** Short exercise **
Could you edit the stretch of lines from the one containing "Click the Yol Tarifi directions icon" through the one containing "pyautogui.click(x=253, y=223)" by swapping "icon" for "button" and leaving everything else as it is? Return only those lines, without the pictures.

--- start Supplied information ---

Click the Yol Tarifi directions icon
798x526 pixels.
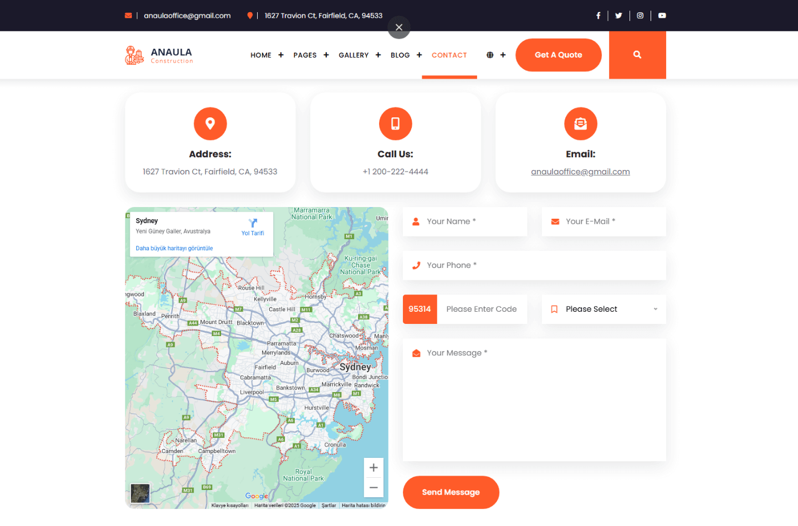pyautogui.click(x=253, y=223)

--- end Supplied information ---
--- start Supplied information ---

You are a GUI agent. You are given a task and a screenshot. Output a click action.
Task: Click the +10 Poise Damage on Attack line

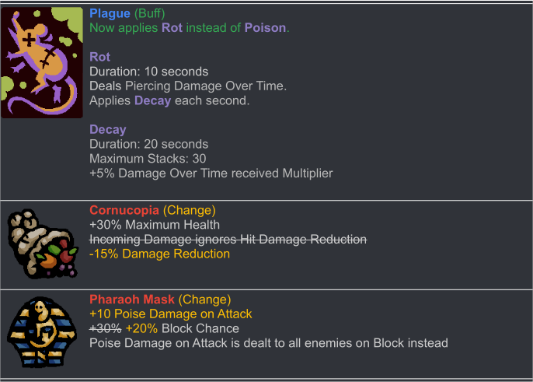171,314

--- end Supplied information ---

** Exercise result **
Click the Yol Tarifi directions button
798x526 pixels.
pyautogui.click(x=253, y=223)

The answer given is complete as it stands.